# Problem description:
Copy out the data from the line containing "You are a computer-use" through the end of the data, requests included, and multiply every coordinate in the answers by 2.6, rounding to whole numbers with halves rounded up. Leave the pictures out.

#### Data entries

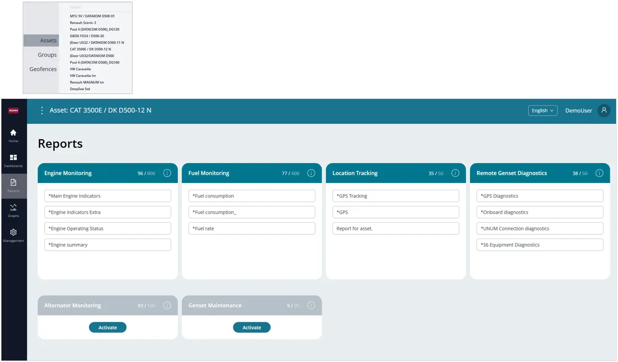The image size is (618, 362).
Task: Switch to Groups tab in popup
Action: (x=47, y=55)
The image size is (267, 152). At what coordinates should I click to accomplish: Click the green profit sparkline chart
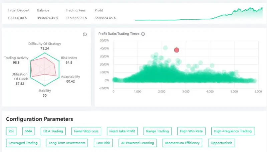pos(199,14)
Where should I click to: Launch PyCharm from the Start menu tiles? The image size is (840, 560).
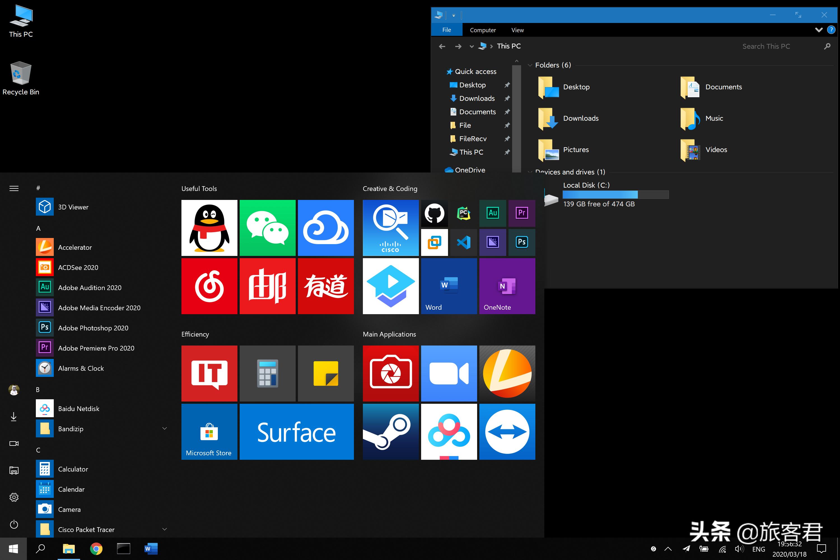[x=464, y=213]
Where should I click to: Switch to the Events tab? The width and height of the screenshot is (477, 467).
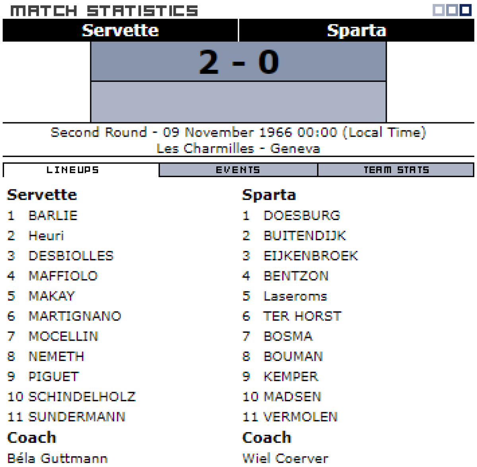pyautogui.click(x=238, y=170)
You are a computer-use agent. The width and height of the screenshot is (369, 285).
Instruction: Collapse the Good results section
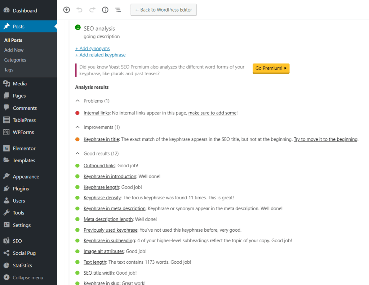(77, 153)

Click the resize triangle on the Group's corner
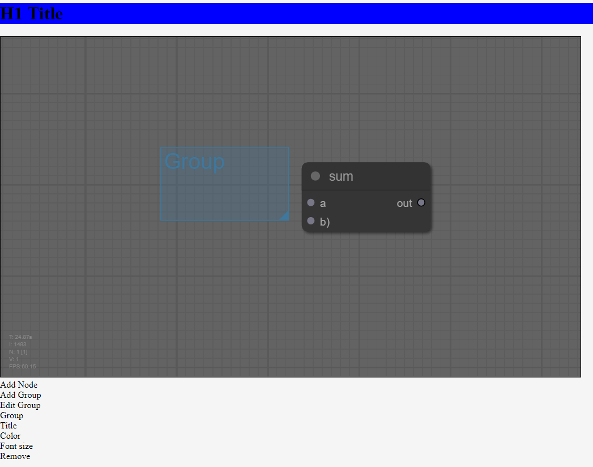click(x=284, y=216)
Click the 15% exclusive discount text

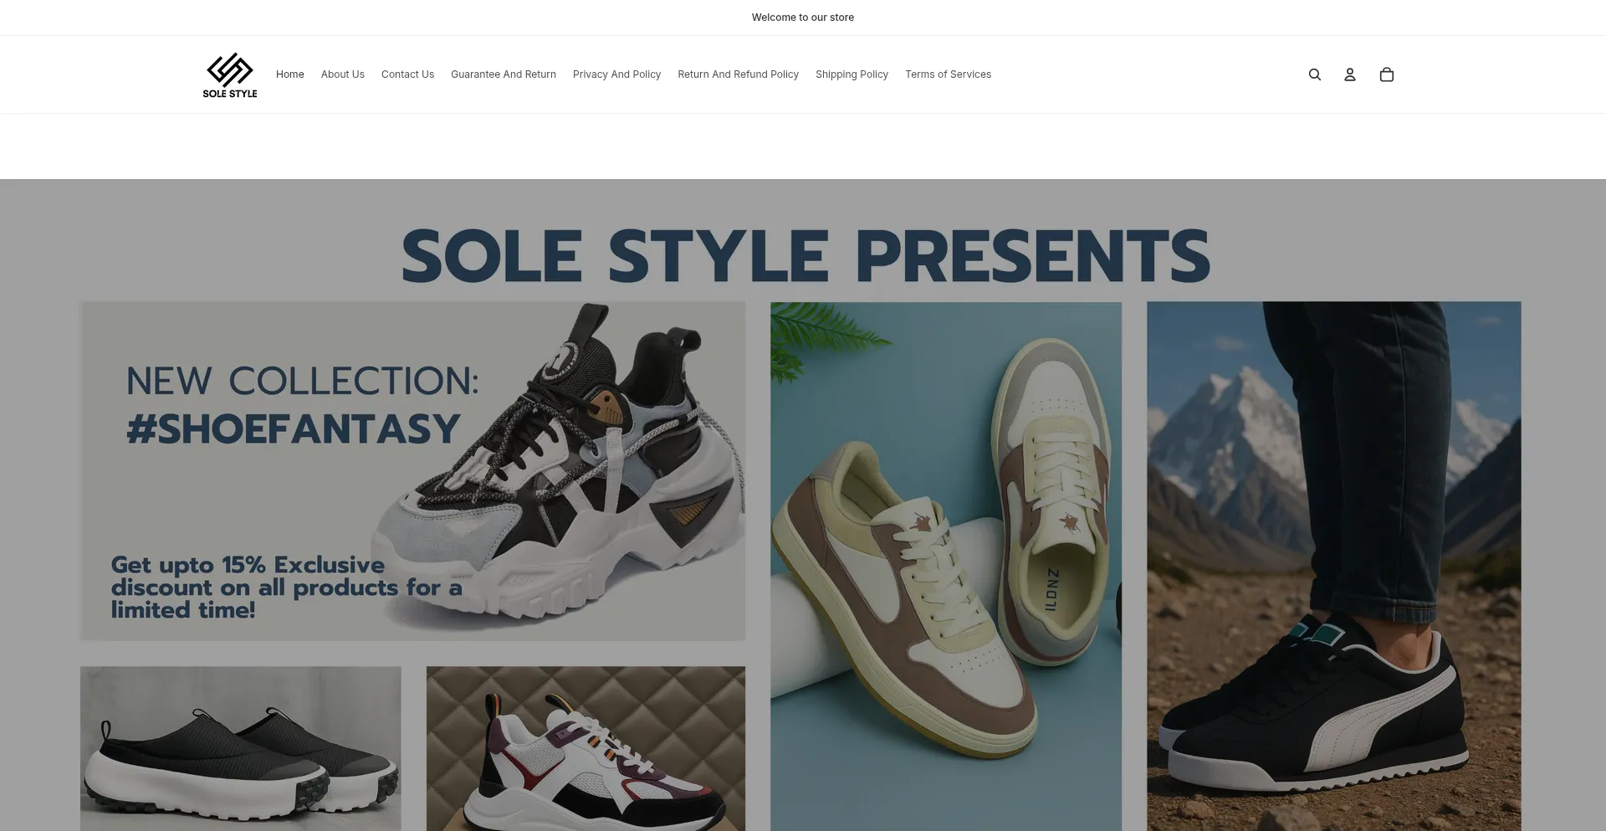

########

# Result of this task:
You are a computer-use agent. The width and height of the screenshot is (369, 285).
Instruction: Collapse the Good results section
(200, 398)

Click the resize triangle on the Group's corner
click(x=738, y=562)
Click the 15% exclusive discount text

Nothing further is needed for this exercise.